Peanut Butter Cookies

Once again, I consult my 1973 Pillsbury cookbook for this classic peanut butter cookie recipe. To get a good "crumb", do not overmix the dough after combining the wet and dry ingredients. Test one cookie in the oven before baking the whole batch. If the cookie spreads too much, add a little more flour until the consistency is not too gooey.

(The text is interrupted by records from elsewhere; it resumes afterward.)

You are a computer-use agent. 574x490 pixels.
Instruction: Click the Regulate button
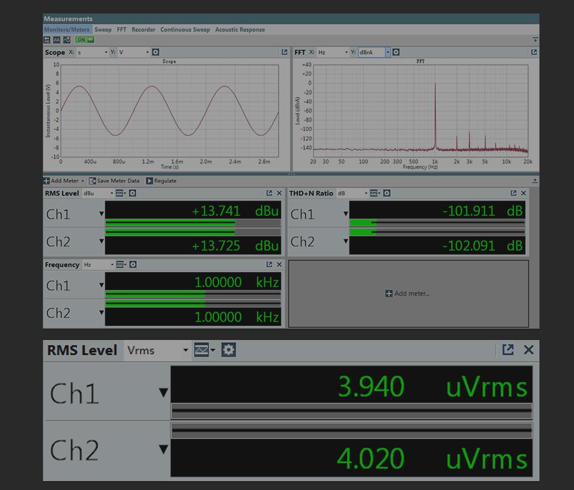tap(161, 181)
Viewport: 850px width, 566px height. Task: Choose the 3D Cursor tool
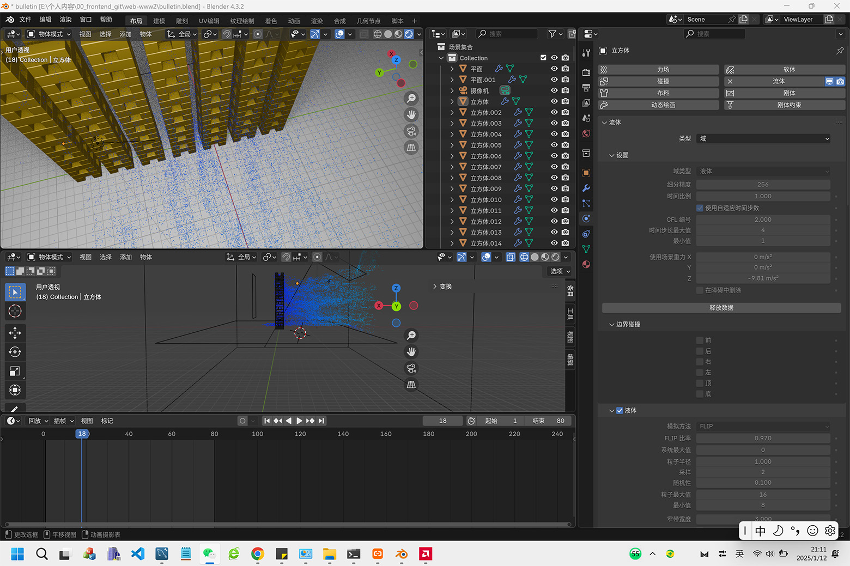[15, 311]
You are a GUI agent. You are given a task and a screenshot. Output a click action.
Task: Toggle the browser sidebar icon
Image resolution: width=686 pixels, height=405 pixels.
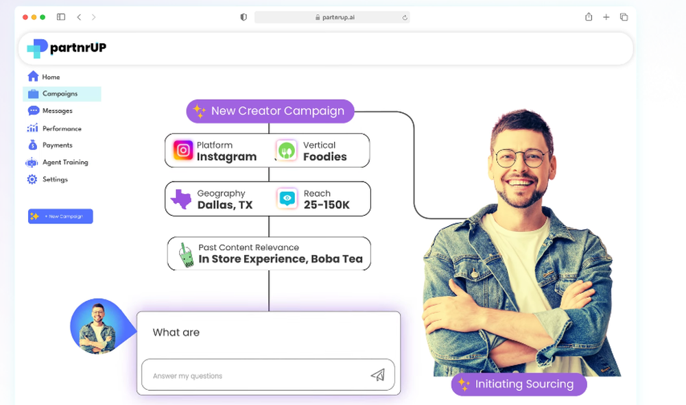[61, 17]
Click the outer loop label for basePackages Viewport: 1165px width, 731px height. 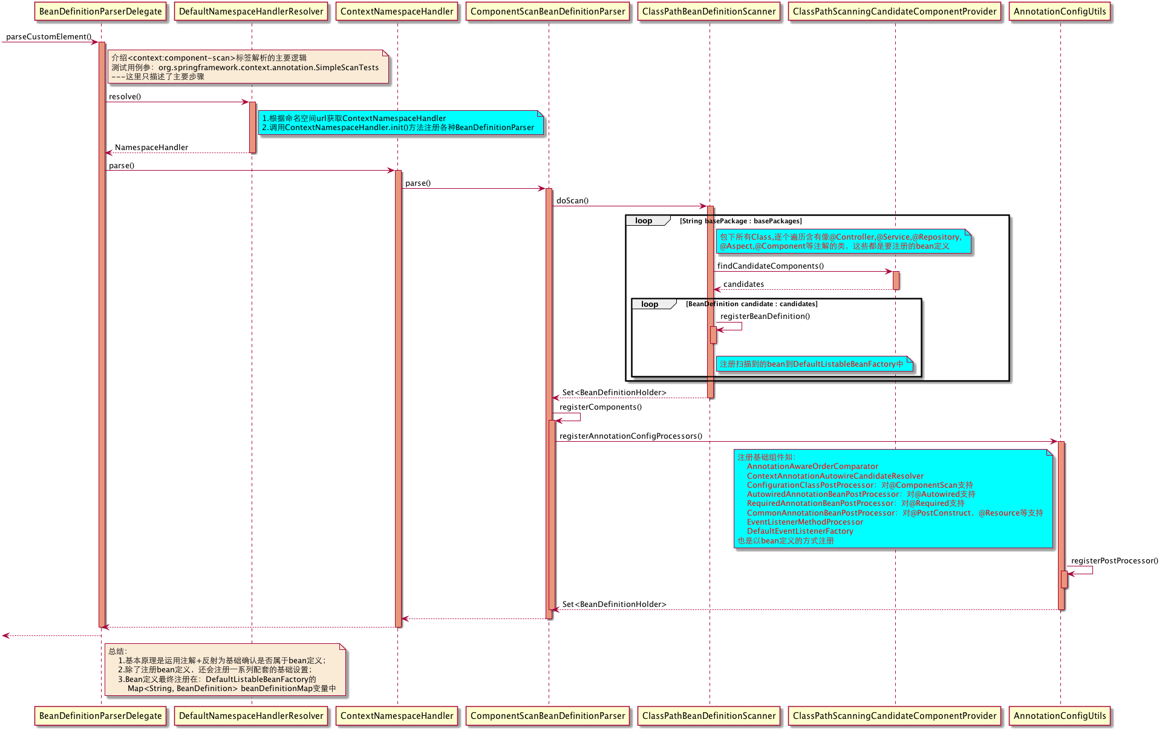pos(645,221)
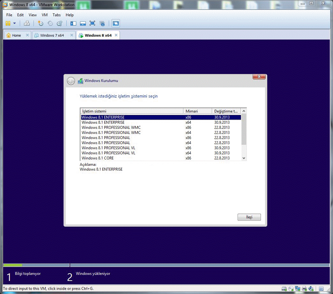
Task: Open the VM menu
Action: 45,15
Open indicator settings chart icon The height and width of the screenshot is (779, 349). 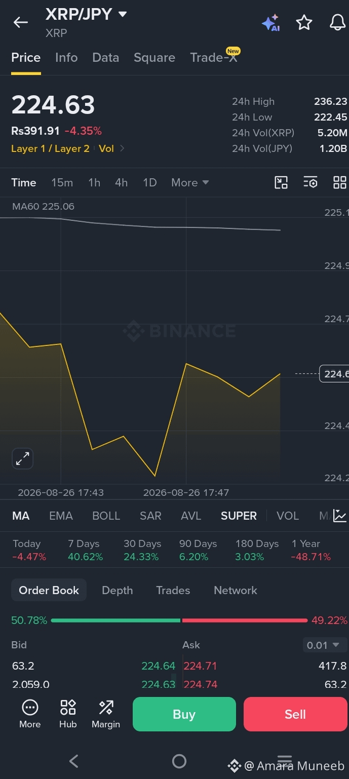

Weather and climate may affect your dough.
Prep Time10 minutes
Cook Time10 minutes
Total Time20 minutes
Course: Dessert
Cuisine: American
Servings: 100 cookies
Calories: 35kcal

Ingredients

  • 2/3 cup butter
  • 1/2 cup peanut butter
  • 1 cup packed brown sugar
  • 1 egg
  • 2 Tablespoons milk
  • 1 teapoon vanilla
  • 1 1/2 cups flour
  • 1 teaspoon soda
  • 1/2 teaspoon salt

Instructions

  • Preheat oven to 375°.  In mixing bowl, beat together butter, peanut butter and brown sugar.  Slowly beat in egg, milk and vanilla and then blend at medium speed until well mixed.
  • Measure the dry ingredients flour, soda and salt and add to wet ingredients.  Stir only when ready to portion onto cookie sheets.
  • Using a small (100) scoop or small spoon, shape dough into small balls and flatten off on side of bowl. Place 2 inches apart onto ungreased or parchment lined cookie sheets.  Flatten balls slightly twice with a fork dipped into flour, forming a crisscross pattern.
  • Bake 10-12 minutes or until golden brown.  Cool on cooling racks and store in an airtight container.